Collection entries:
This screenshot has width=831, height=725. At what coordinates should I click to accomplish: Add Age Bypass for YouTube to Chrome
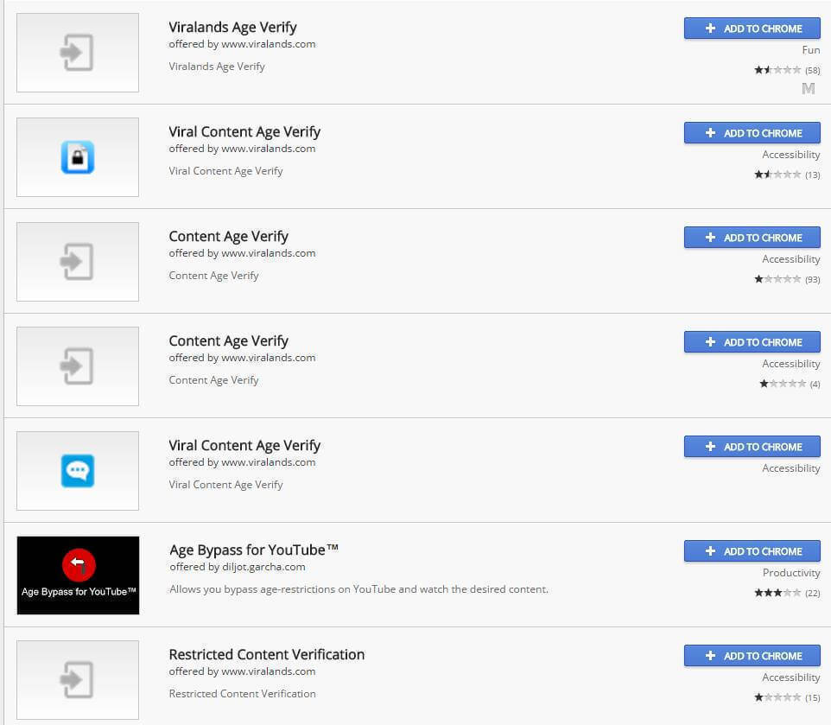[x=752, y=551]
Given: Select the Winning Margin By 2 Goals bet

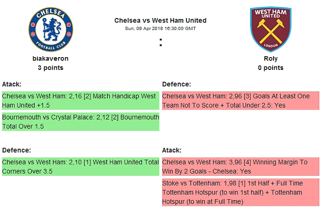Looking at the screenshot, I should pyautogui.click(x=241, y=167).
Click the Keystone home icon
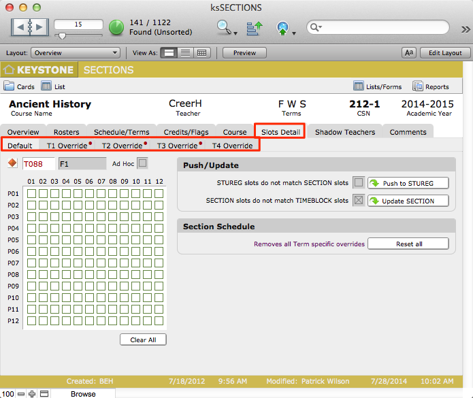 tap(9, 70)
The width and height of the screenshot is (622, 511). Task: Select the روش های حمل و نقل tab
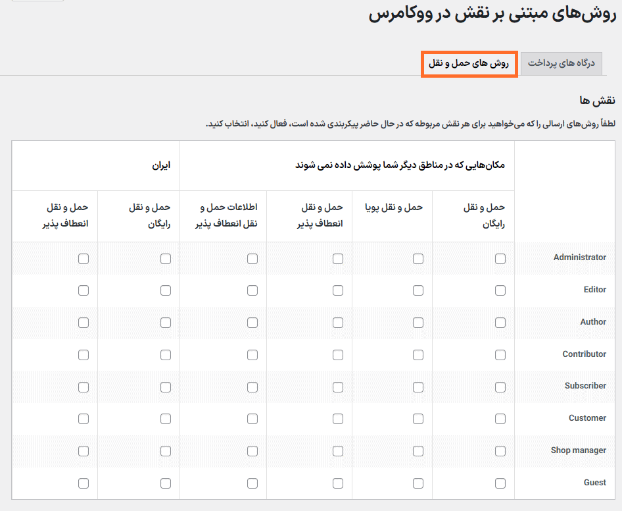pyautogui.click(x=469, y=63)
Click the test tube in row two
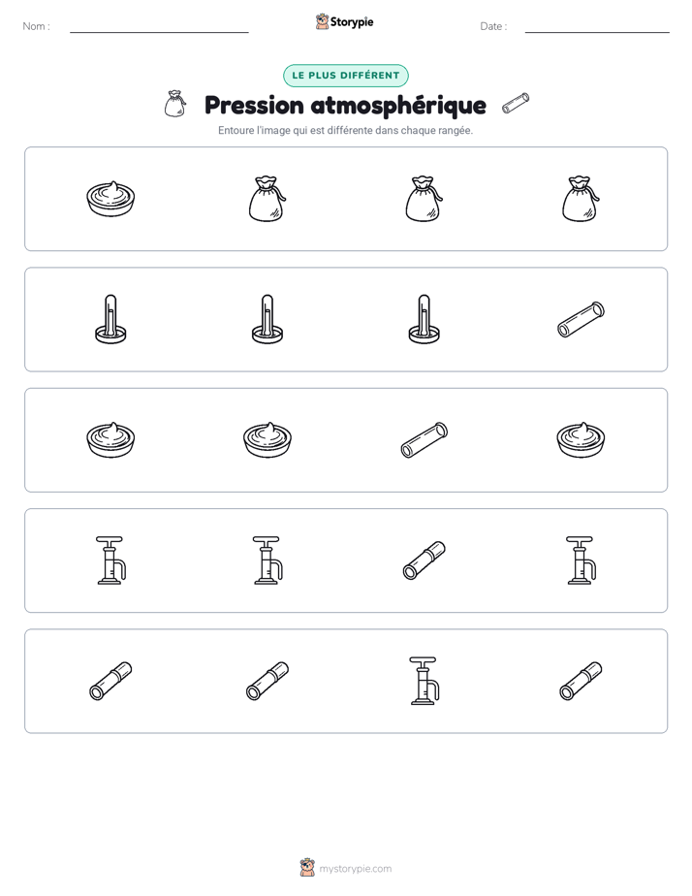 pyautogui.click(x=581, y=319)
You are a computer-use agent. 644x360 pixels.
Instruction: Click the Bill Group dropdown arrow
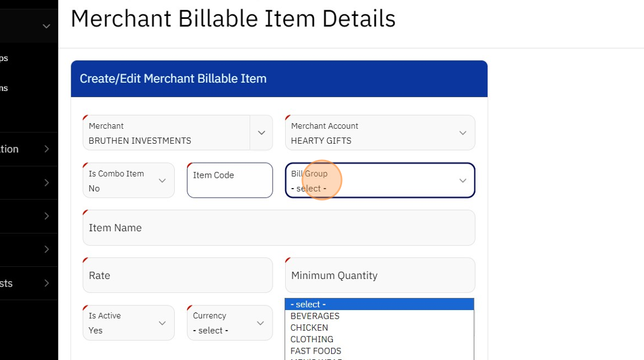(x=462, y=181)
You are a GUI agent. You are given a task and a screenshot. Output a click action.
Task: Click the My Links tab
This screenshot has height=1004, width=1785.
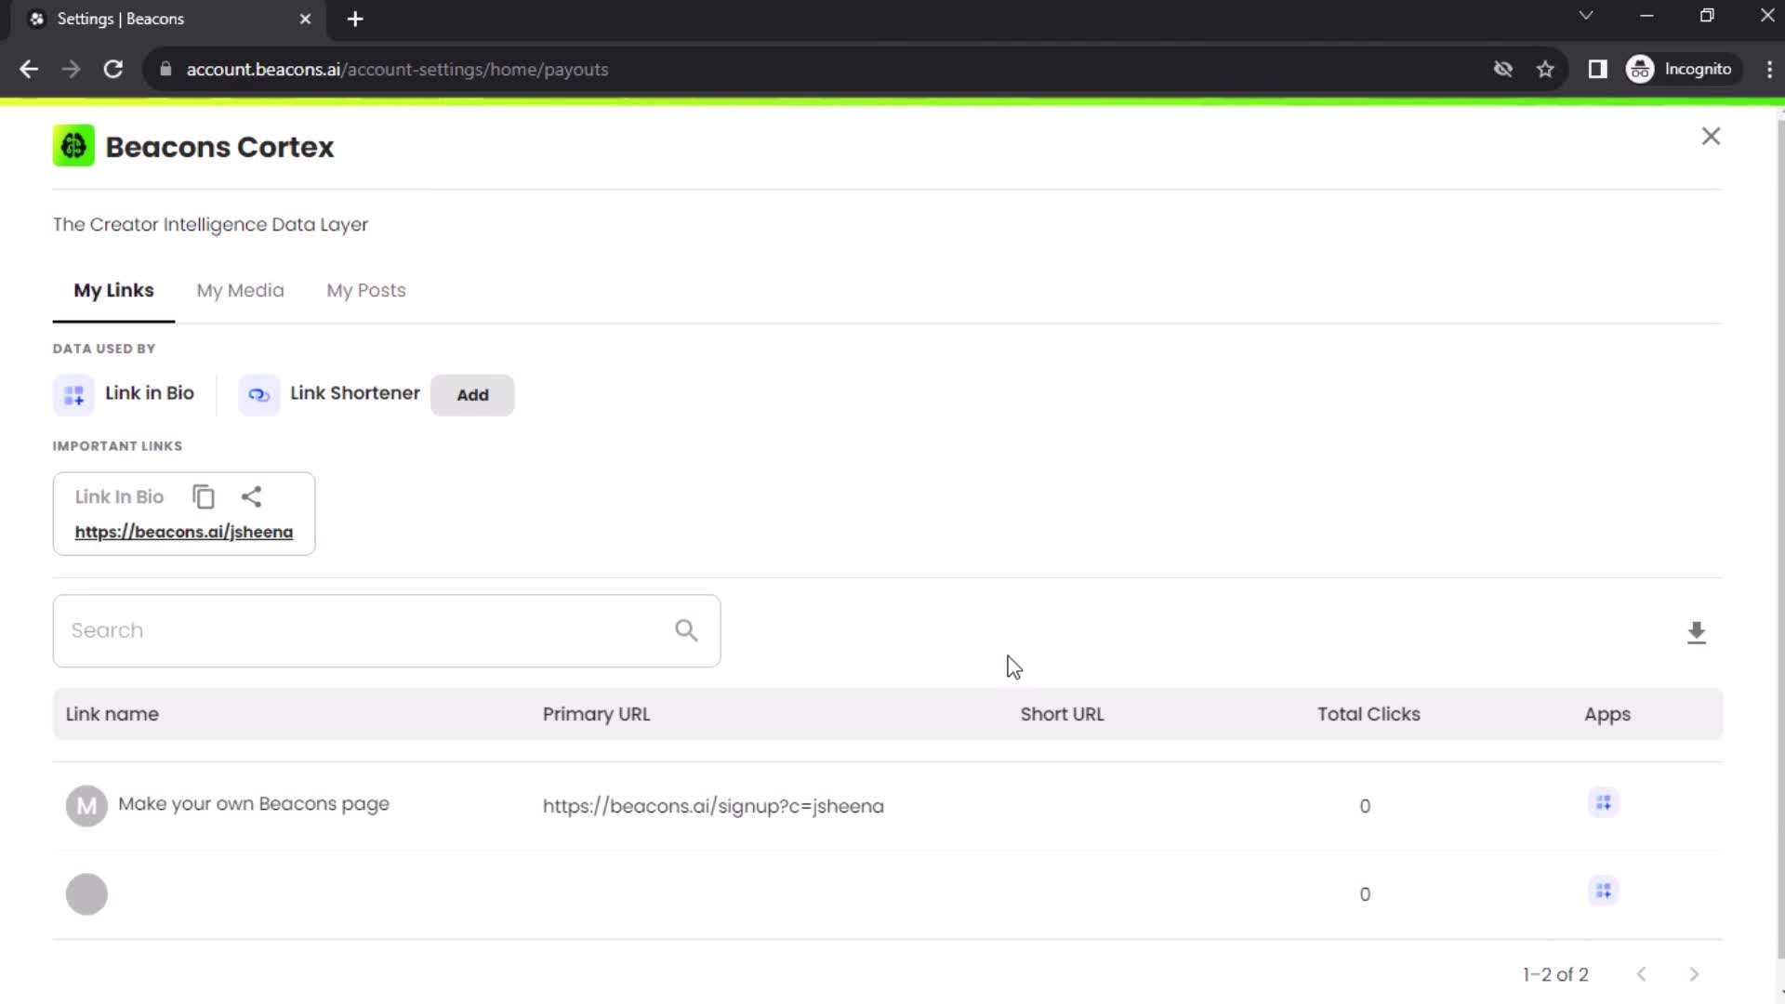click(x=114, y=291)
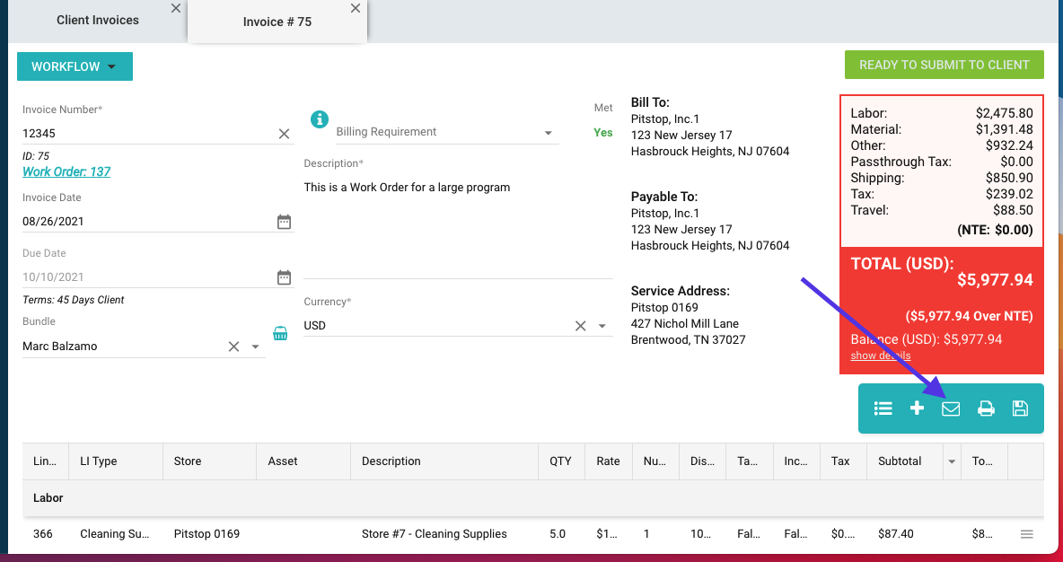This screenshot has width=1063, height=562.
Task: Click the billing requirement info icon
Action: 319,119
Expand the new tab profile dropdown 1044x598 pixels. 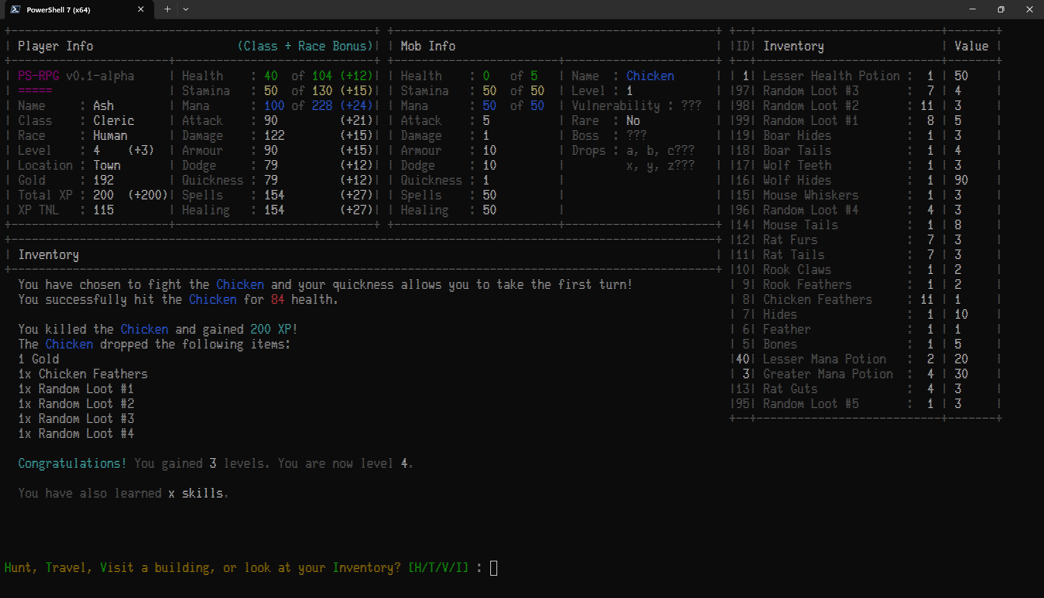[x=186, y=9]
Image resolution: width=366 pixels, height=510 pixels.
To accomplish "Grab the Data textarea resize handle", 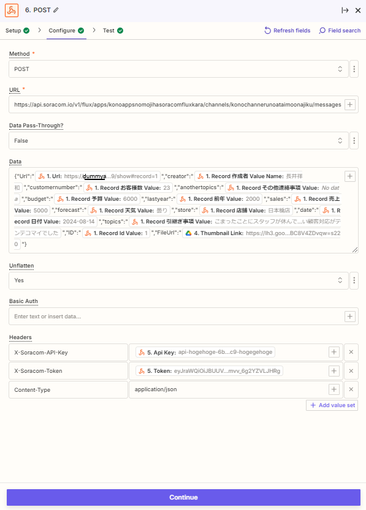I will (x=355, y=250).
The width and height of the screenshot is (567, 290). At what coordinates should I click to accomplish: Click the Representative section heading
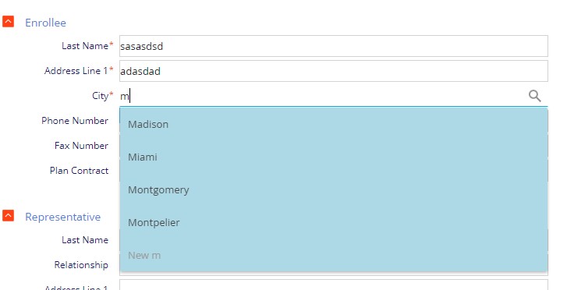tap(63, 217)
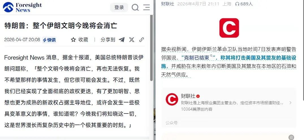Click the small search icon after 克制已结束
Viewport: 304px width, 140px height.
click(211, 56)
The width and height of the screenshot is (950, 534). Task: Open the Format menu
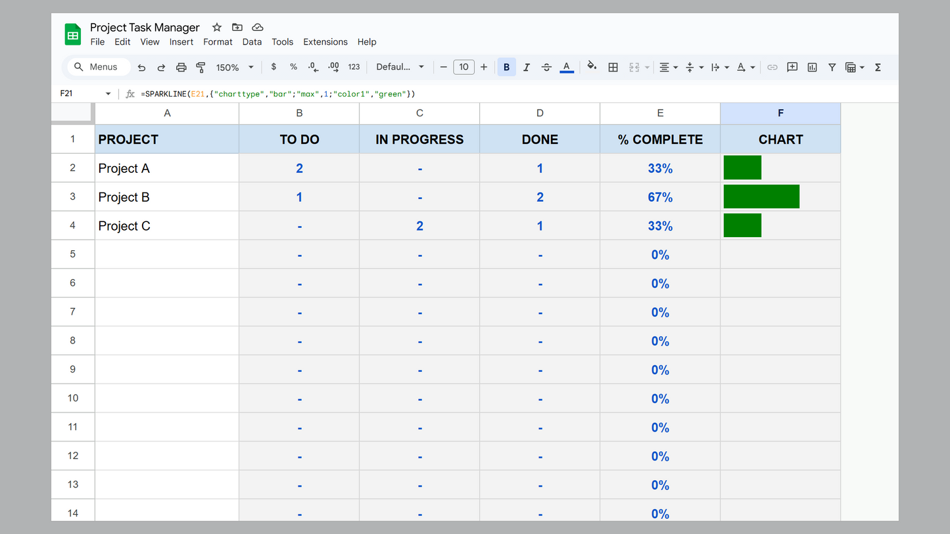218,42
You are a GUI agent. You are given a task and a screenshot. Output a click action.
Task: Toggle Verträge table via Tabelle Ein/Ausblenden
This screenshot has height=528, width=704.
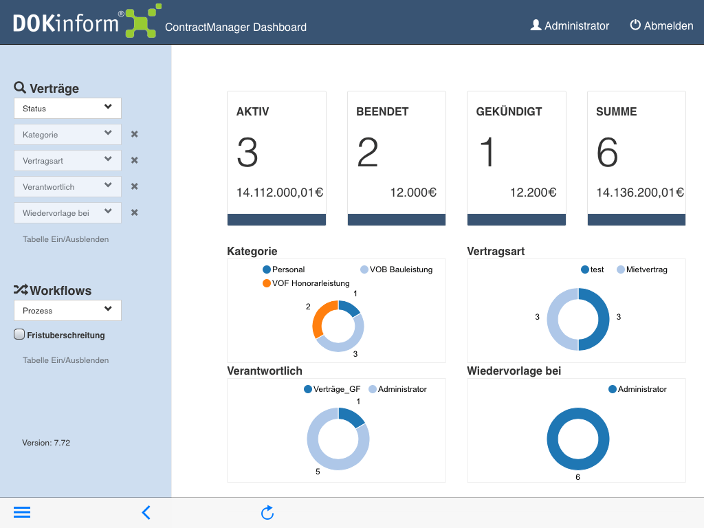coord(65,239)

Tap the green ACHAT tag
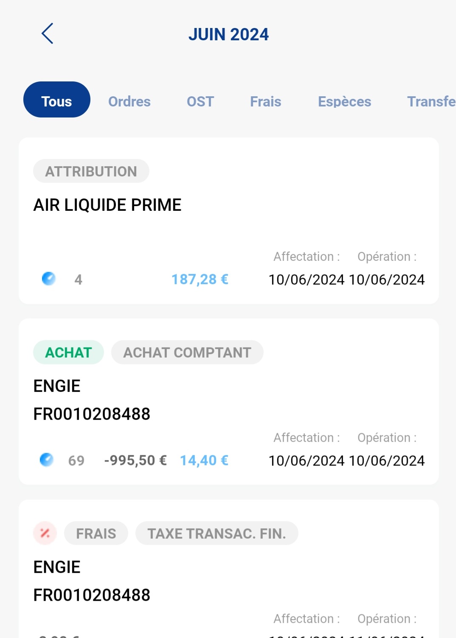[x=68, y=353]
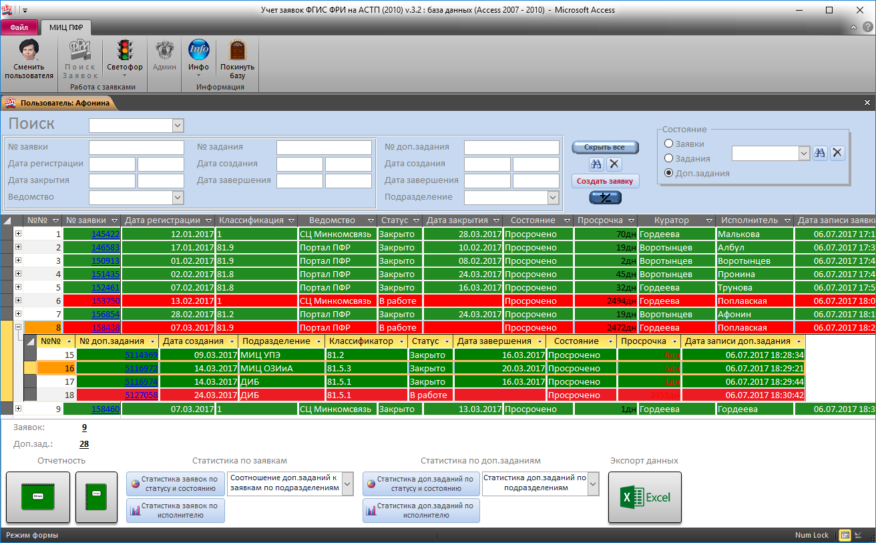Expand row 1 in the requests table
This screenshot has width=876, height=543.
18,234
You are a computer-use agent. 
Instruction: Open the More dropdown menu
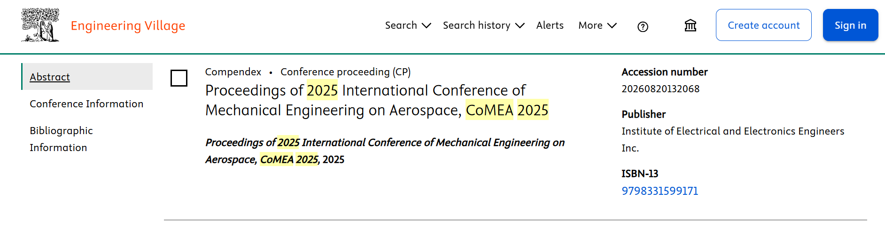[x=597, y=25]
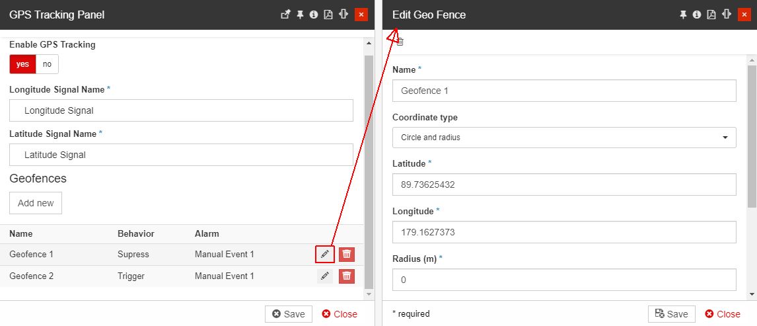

● Instructions to follow
Whenever a line above includes "computer", copy it in full.

● Expected output
You are a computer-use agent. 644x360 pixels.
You are a computer-use agent. 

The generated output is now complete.